**Source text:**

# Metamorphosed axolotl in the uk.



## gazz (Dec 9, 2006)

Anyone ever seen metamorphosed axolotl's in the UK.Any every been oftered for sale in the uk.And is it a 'old wives tale' that it can be done by decreasing water leaval of over a long period of time.Or is a metamorphosed axolotl more likly genetic oddball that crop up time to time ?.Reason i ask is i wouldn't mine a pair or so of metamorphosed axolotl coz there available in Albino,leucistic,Golden albino,Black.And would prefer them land dwellers rather than Aquatic.


----------



## Morphene (Jun 28, 2008)

gazz said:


> Anyone ever seen in the UK.Any every been oftered for sale.And is it a 'old wise tale' that it can be dose by decreasing water leaval over a long period of time.A metamorphosed axolotl more likly genetic oddball that crop time to time ?.Reason i ask is i wouldn't mine a pair or so of metamorphosed axolotl coz there available in Albino,leucistic,Golden albino,Black.And would prefer them land dwellers rather than Aquatic.


 
I mentioned this only the other night to my OH who said I've either got mixed up or thinking of something else.

I found this link - not sure if it's of any use?

Axolotls: The Fascinating Mexican Axolotl and the Tiger Salamander

I'm sure I heard about this years ago, turning into a salamander. When kept without water or reduced water... then it turns into a salamander.


----------



## JAG Loves Beardies (Apr 13, 2008)

im studying exotics at college and was told by my tutor that axolotls dont metamorphose into the salamander because of the lack of the thyroxine hormone produced by the thyroid gland....i suppose if thyroxine is added to the water then the axolotls will take to land lol..


----------



## madzombieguy (Jul 27, 2007)

Someone once told me that adding iodine could cause transformation


----------



## daftlassieEmma (Oct 23, 2008)

yeah, i heard that high iodine levels induce them into metamorphesis


----------



## pepsirat (Feb 5, 2009)

I herd they can and somtime do of their own acord but very rear. I also herd that if they do they dont last long.


----------



## bellabelloo (Mar 31, 2007)

On rare occasions an axolotl will 'morph'.. There is a lovely lady on this forum that has one very special 'morphed ' axolotl. Its not advised to force this as it tends to prove fatal. 
If you don't want an axolotl...how about looking for a tiger salamander ..this is probably the closest relative.


----------



## KJ Exotics (Jun 16, 2007)

Someone on this forum has one forgot there name now though, might have been freakygecko :S


----------



## LiamRatSnake (Jul 3, 2007)

**Source information:**
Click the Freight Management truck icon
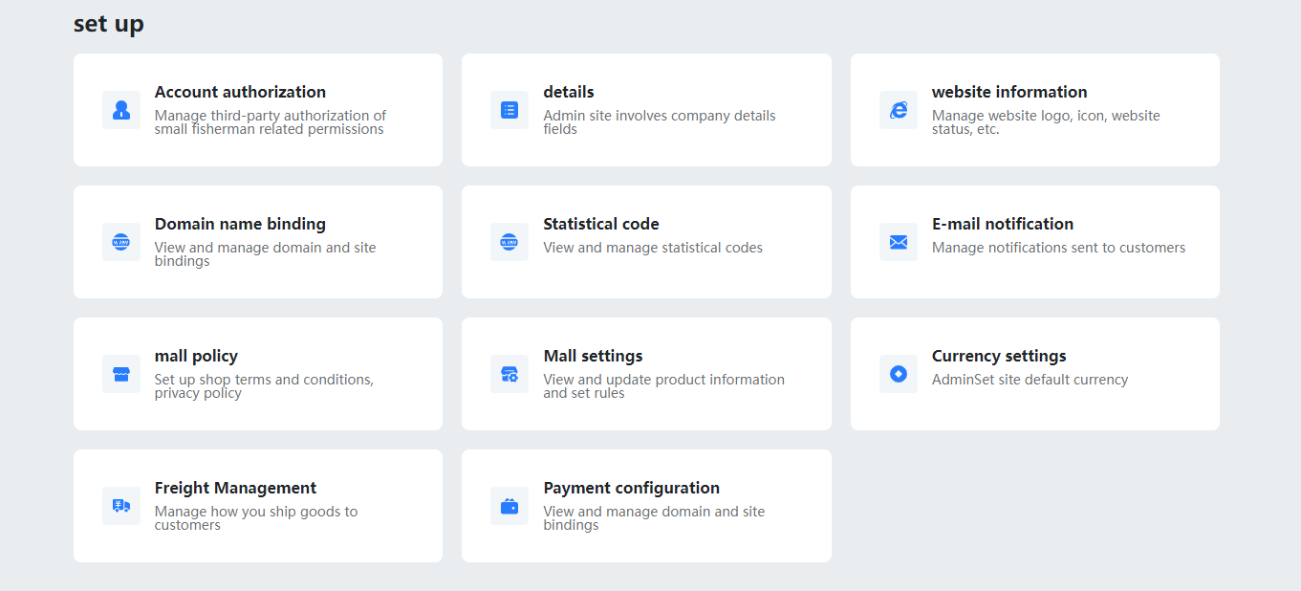Image resolution: width=1301 pixels, height=591 pixels. [121, 506]
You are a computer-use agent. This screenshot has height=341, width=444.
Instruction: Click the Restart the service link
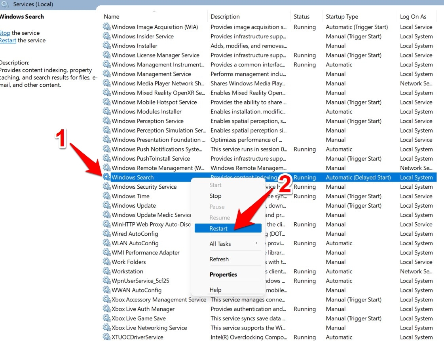(x=8, y=40)
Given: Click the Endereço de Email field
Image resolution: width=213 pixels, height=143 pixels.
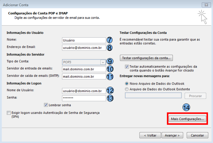Looking at the screenshot, I should [x=84, y=48].
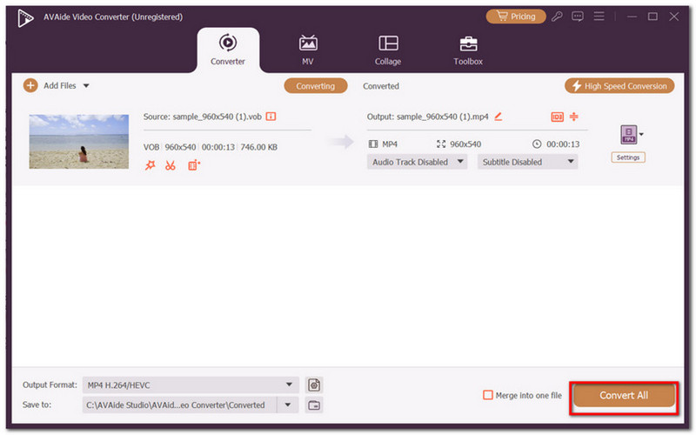Click the Pricing button
Image resolution: width=696 pixels, height=435 pixels.
[516, 17]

**Directions:**
• 1. Answer these from the axolotl thread above:
(a) According to the college tutor, the lack of which hormone stops axolotls from metamorphosing?
(b) Which animal does bellabelloo call probably the axolotl's closest relative?
(c) What did someone tell madzombieguy could cause transformation?
• 2. Please transcribe the axolotl thread above between "If you don't" and "(Jun 16, 2007)", inclusive.

**Answers in order:**
• 1.
(a) Thyroxine, produced by the thyroid gland.
(b) The tiger salamander.
(c) Adding iodine.

• 2.
If you don't want an axolotl...how about looking for a tiger salamander ..this is probably the closest relative.


----------



## KJ Exotics (Jun 16, 2007)